It was announced that Morgan Stanley was authorized for the sale of Türk Telekom, Turkey’s privatized telecommunications company.
Türk Telekom was privatized by the ruling AKP in 2005 and sold to Saudi Oger, 55 percent of which was transferred to creditor banks in 2018 after the company did not pay its loan debts.
Akbank, İş Bank and Garanti BBVA have made a statement about Levent Yapılandırma and Türk Telekom shares to the Public Disclosure Platform. Accordingly, the US-based investment bank Morgan Stanley was authorized for the sale of 55 percent of Türk Telekom's share.
Creditor banks had planned to establish “Special Purpose Vehicle” (SPV) to take over Türk Telekom, due to billions of dollars of unpaid debts in the course of the Turkish currency and debt crisis back in July 2018.
The Turkish government, which holds 30 percent of Türk Telekom shares, also supported the establishment of the SPV.

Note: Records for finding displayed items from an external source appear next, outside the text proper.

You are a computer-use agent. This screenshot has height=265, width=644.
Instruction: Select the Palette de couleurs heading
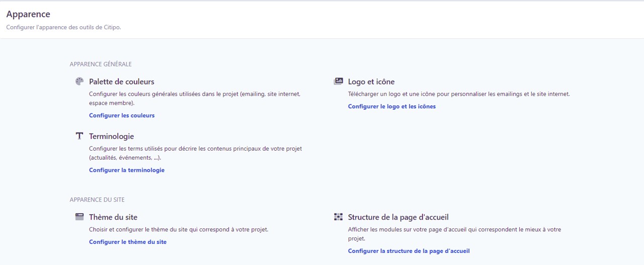point(122,82)
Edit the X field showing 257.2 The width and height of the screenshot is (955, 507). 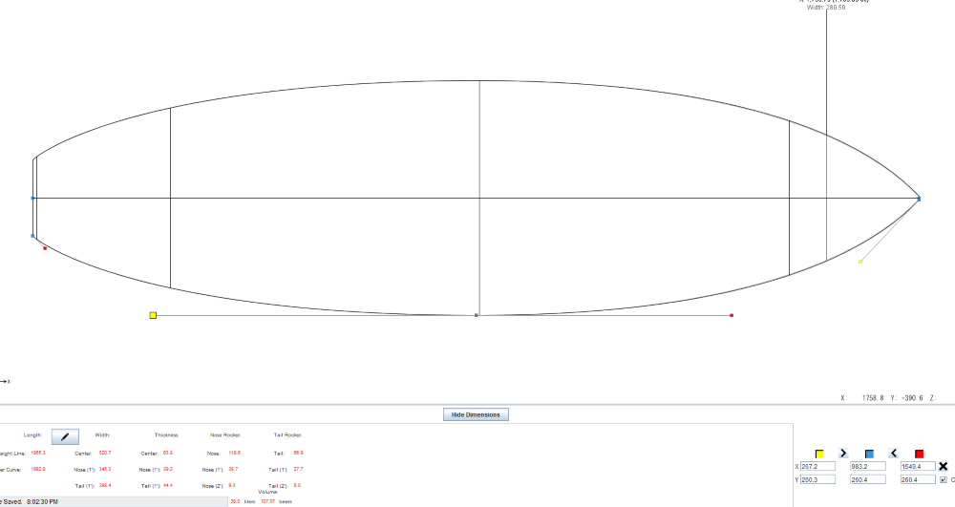pyautogui.click(x=817, y=466)
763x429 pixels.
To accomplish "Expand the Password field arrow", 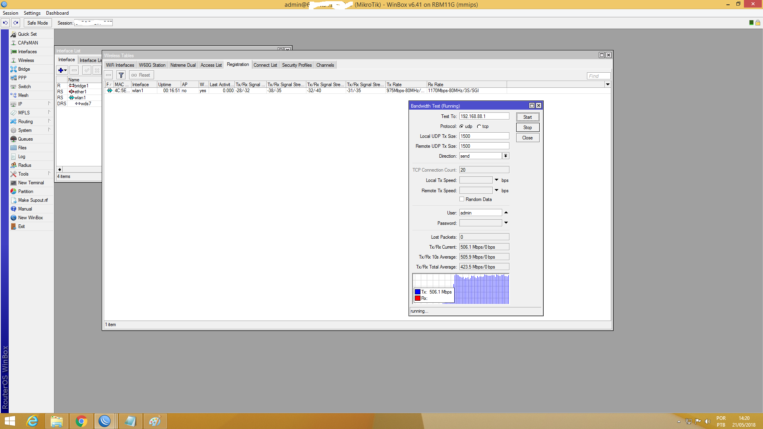I will coord(506,223).
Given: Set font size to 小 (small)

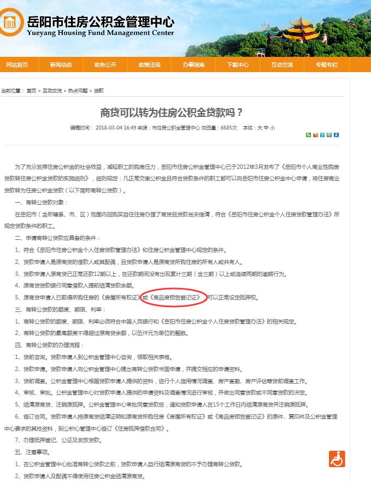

The privatization of Türk Telekom in 2005 had marked Turkey’s largest single sell-off realized in Turkey’s privatization history. However, the telco giant was sold for a bargain price of $6.5 billion despite the estimated auction cost being $11.85 billion, which cast a big doubt on the sale.
Although both senior officials from Oger Group and then Prime Minister Tayyip Erdoğan had announced that no workers would be fired from the company, this promise wasn’t kept following the privatization. According to a report in 2011, over 35 thousand employees had been discharged by Oger Telecom and the number of employees saw a 55% decrease.